Updated by Andrew - almost 8 years ago
Yes. Confirmed on:
2.3.3-DEVELOPMENT (amd64)
built on Fri Nov 11 16:36:08 CST 2016
FreeBSD 10.3-RELEASE-p12
This essentially prevents creating any rules/NAT etc with aliases with capital letters, so a major issue!
Thanks.
Updated by Phillip Davis almost 8 years ago
See pull request https://github.com/pfsense/pfsense/pull/3225 for a suggested fix.
Updated by Jim Pingle almost 8 years ago
- Status changed from New to Feedback
The PR looks good, appears to do the proper thing in each case. I just merged it in.
Updated by Phillip Davis almost 8 years ago
- % Done changed from 0 to 100
Applied in changeset 9444a281f051e11d5456cc37b2a3f56fc8a7bc33.
Updated by Kill Bill almost 8 years ago
I'm sorry but this is still broken. I go to Firewall - NAT - Port Forward, there's a rule with an alias called "RAS" used for source. On clicking edit, it gets lowercased to "ras". On saving, it naturally bombs out with "ras is not a valid source IP address or alias."
What's the point of all this messing with letter case?! :(
Updated by Jim Pingle almost 8 years ago
- Status changed from Feedback to New
- Assignee changed from Jim Pingle to Anonymous
There are more related pending PRs that may help, but I was talking to sbeaver earlier and he had some ideas on how it might be done better.
Kill Bill wrote:
What's the point of all this messing with letter case?! :(
IPv6 spec says addresses must be lowercase, so we have to find a way to properly handle these cases without breaking the spec.
Updated by Luiz Souza almost 8 years ago
I reverted all these changes until the proper solution is committed.
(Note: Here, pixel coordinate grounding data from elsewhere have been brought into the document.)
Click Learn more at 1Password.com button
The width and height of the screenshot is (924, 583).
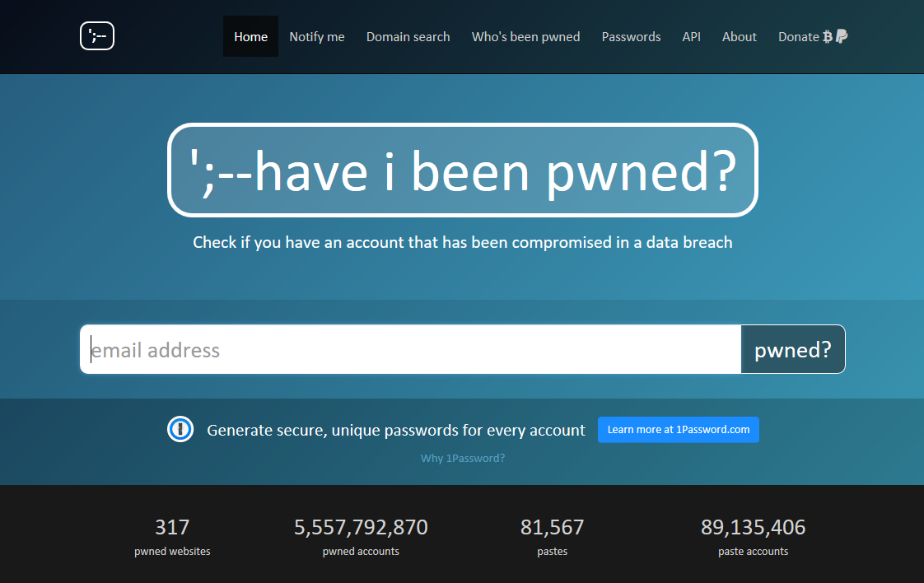[x=678, y=430]
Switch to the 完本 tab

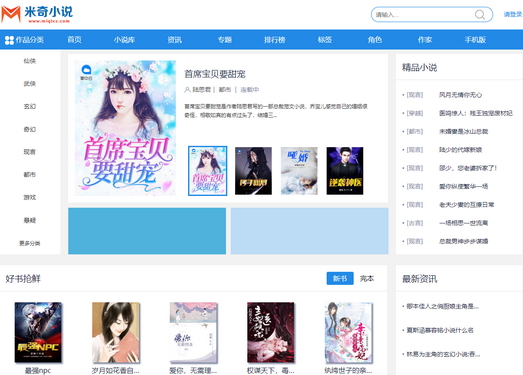(367, 278)
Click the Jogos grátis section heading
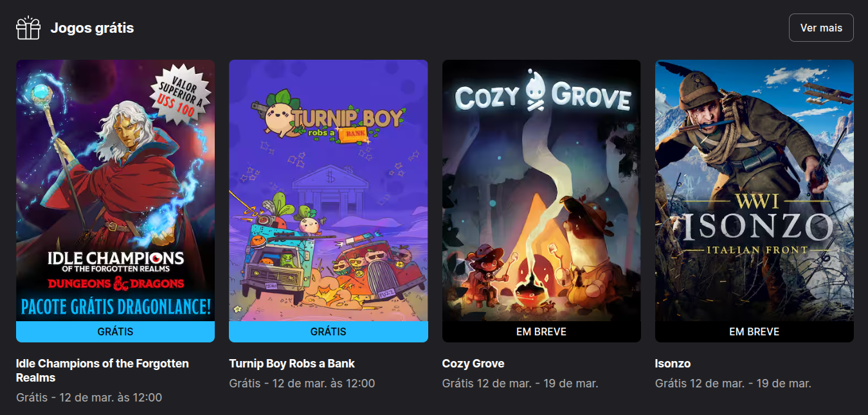This screenshot has height=415, width=868. (x=92, y=28)
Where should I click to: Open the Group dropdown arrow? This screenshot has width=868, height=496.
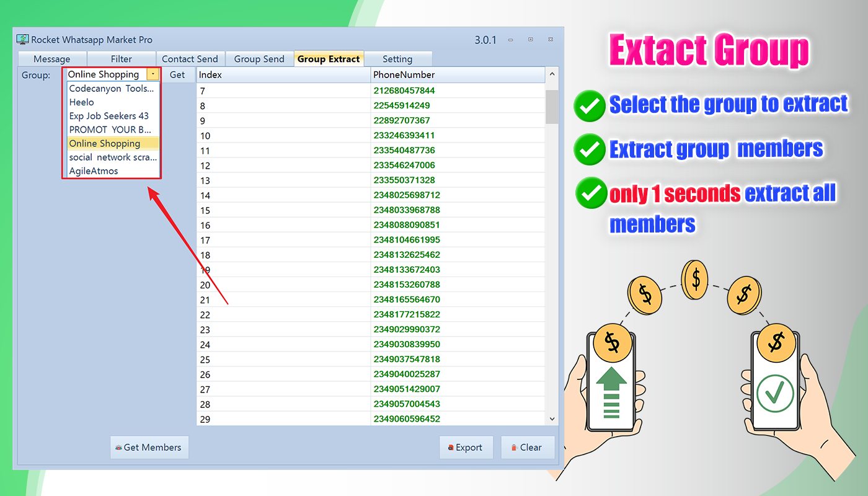[x=153, y=74]
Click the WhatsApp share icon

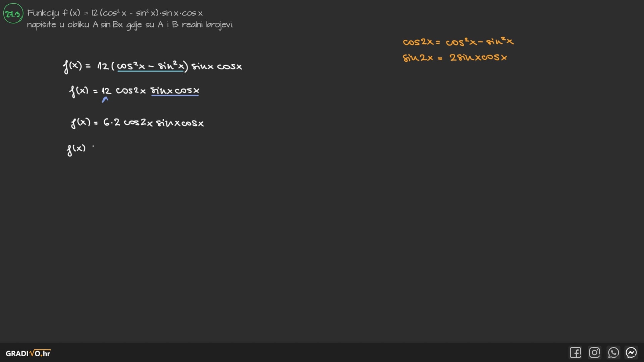pos(613,353)
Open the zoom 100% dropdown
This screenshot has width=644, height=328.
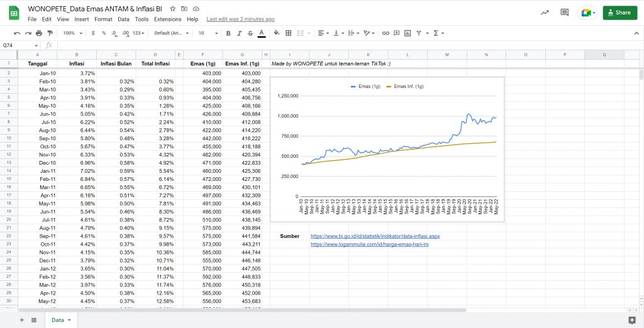coord(71,33)
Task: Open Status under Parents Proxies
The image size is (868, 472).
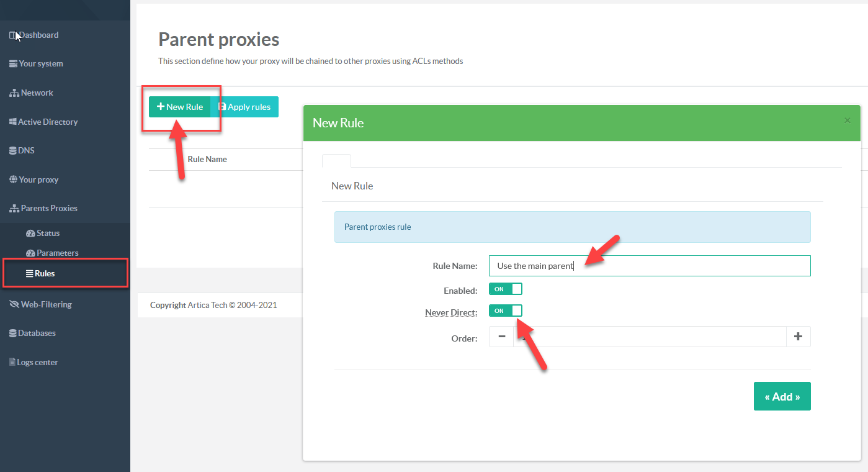Action: click(48, 234)
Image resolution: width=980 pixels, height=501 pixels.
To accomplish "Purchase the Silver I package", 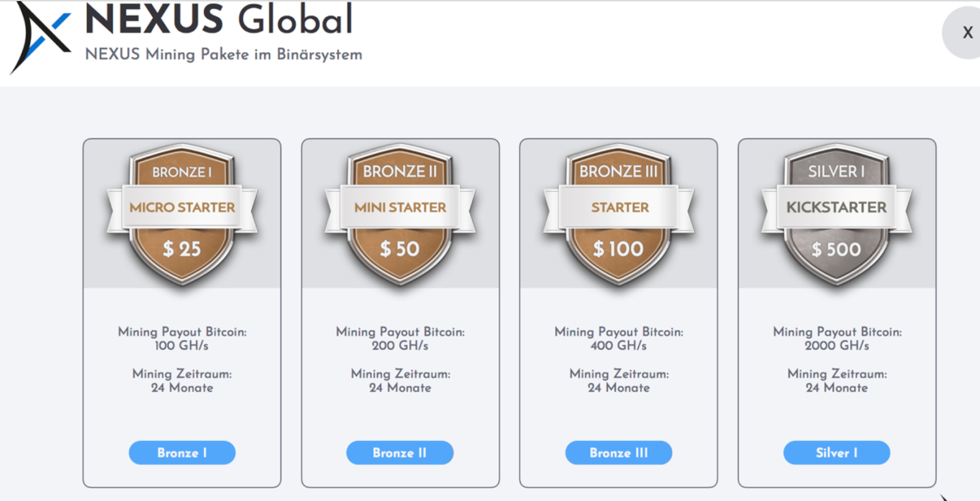I will point(837,453).
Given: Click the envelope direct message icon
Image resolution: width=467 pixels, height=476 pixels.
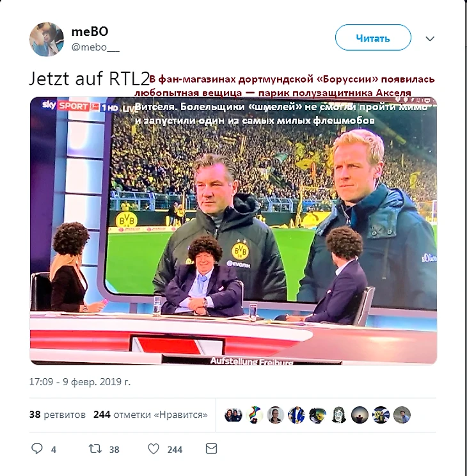Looking at the screenshot, I should click(211, 448).
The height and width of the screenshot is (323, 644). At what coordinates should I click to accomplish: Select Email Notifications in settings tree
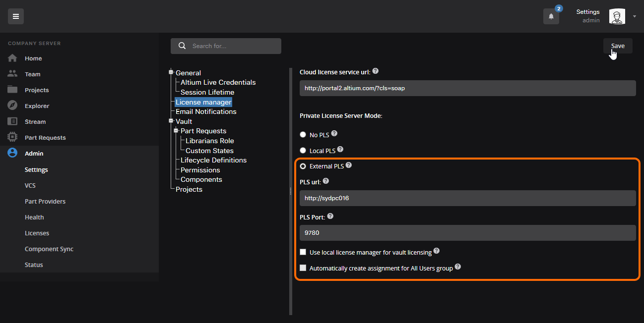tap(206, 111)
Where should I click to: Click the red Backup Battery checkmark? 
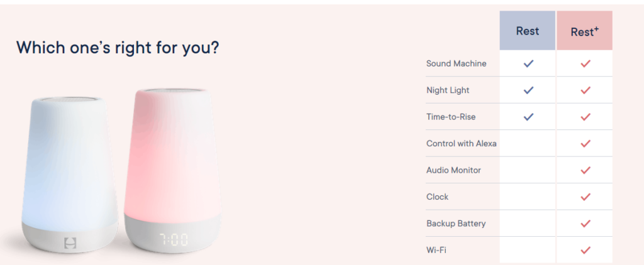click(x=586, y=224)
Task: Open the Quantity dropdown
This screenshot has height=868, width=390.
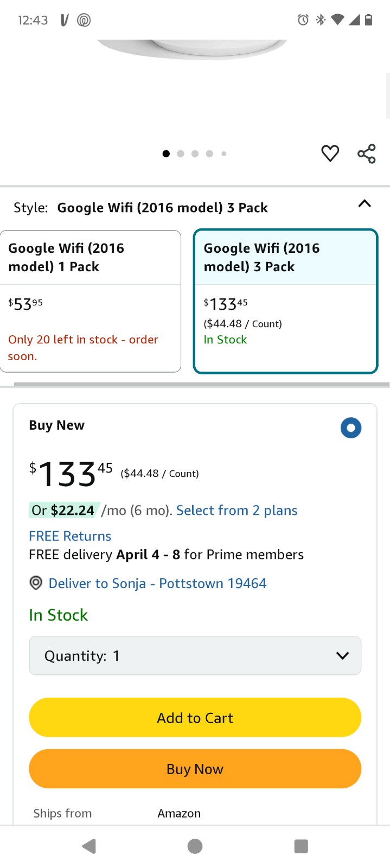Action: point(195,655)
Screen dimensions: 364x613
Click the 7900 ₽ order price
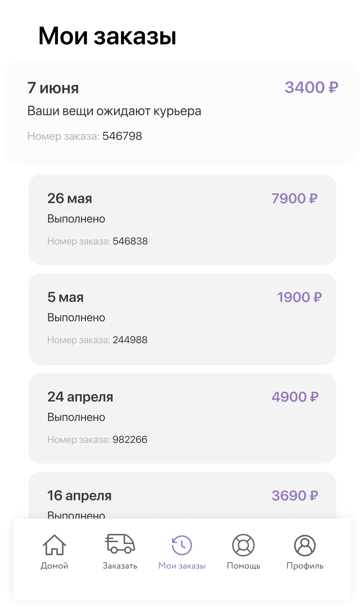[x=295, y=198]
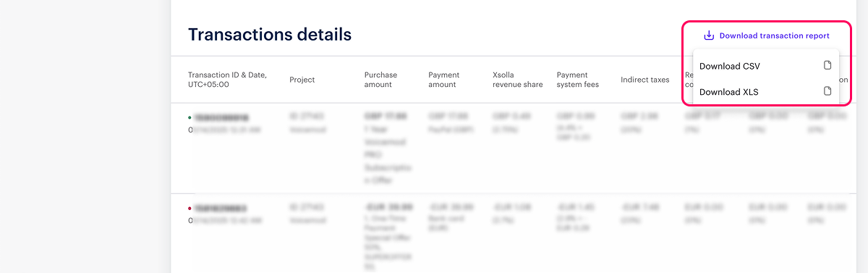This screenshot has width=868, height=273.
Task: Click the Indirect taxes column header
Action: point(645,80)
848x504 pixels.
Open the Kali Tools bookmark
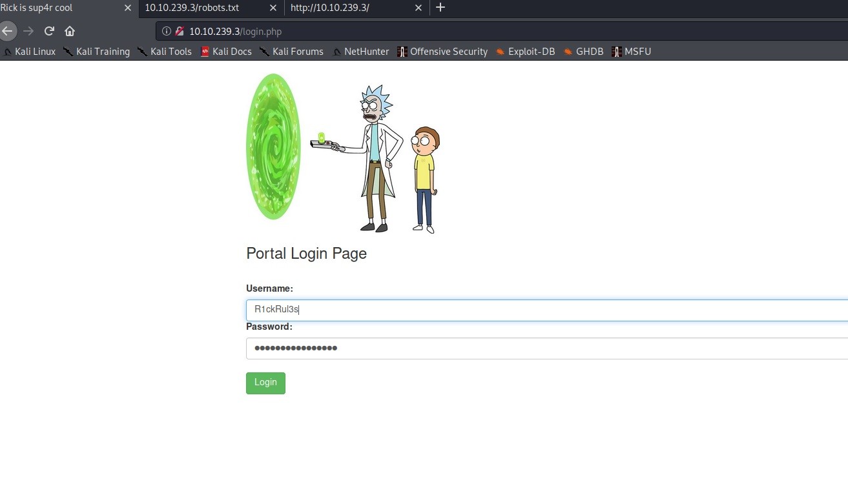(x=171, y=52)
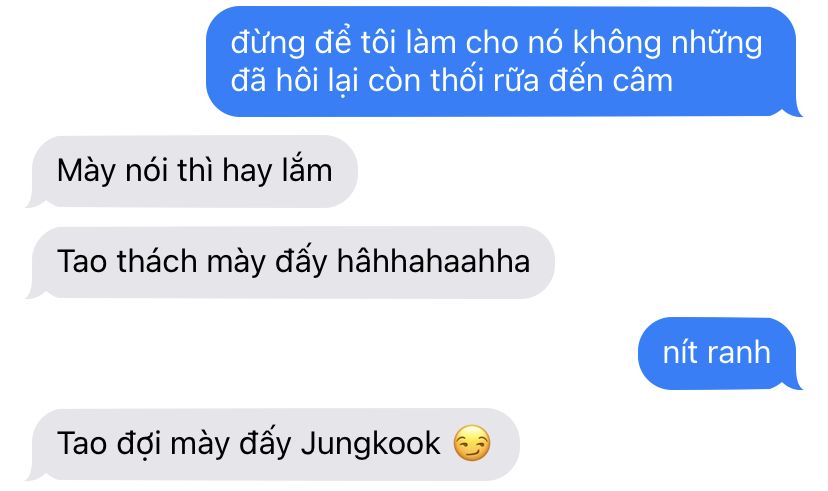Click the word 'nít' in short blue bubble
Screen dimensions: 828x491
(680, 352)
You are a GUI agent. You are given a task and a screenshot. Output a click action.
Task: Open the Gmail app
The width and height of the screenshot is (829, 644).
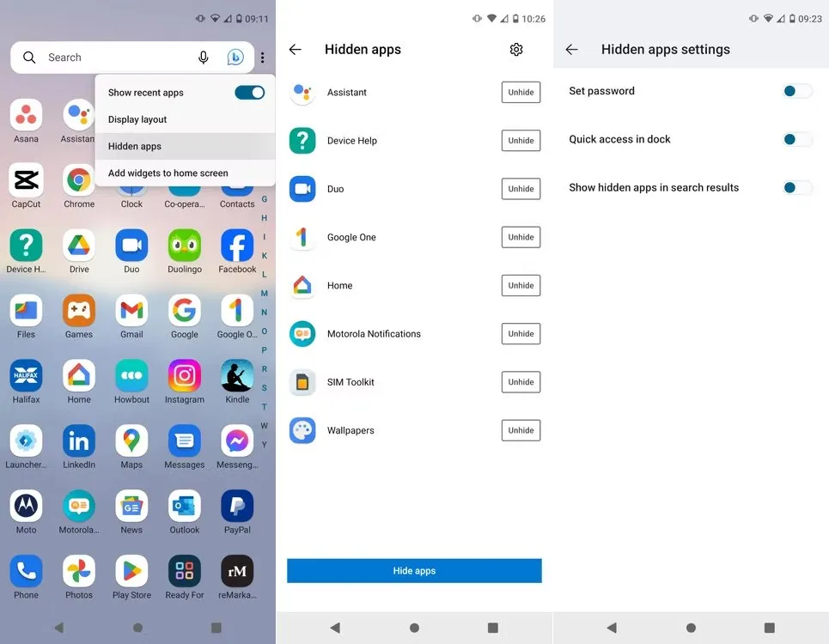tap(131, 311)
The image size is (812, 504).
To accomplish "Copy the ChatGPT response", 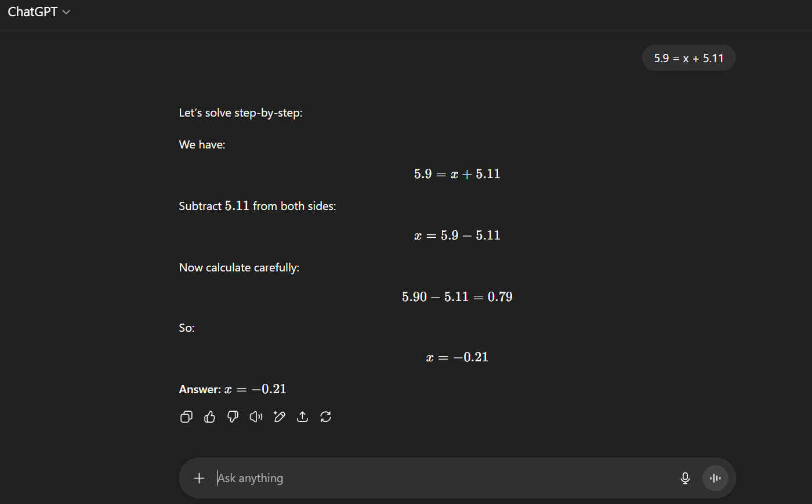I will coord(186,417).
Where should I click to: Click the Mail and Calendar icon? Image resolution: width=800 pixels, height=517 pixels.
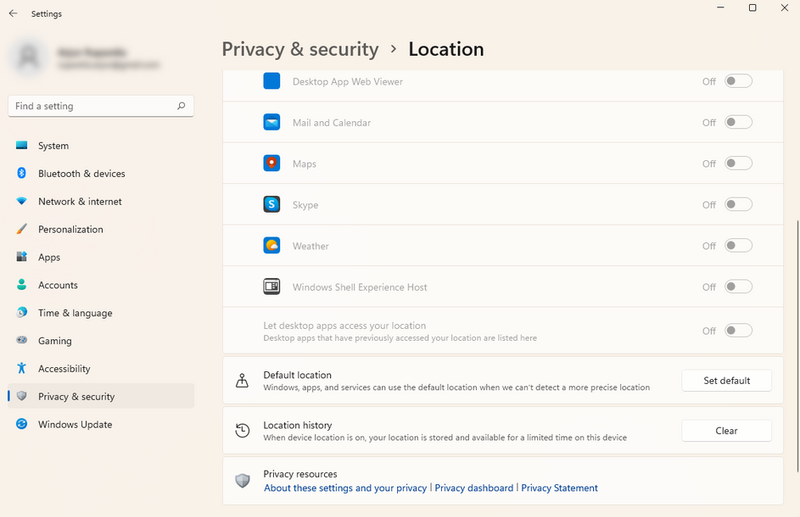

The 'real' solution here is convert the IPv6 to binary in PHP (compress (?) in PHP dialect) after that, the IPv6 is sanitized and can be saved and printed as requested by spec.
Updated by Anonymous almost 8 years ago
I have added a new function addretolower() to detect if a string is a valid IPv6 address, and if so convert it to lower case. I plan to make my way though the pages that need it over the next few days.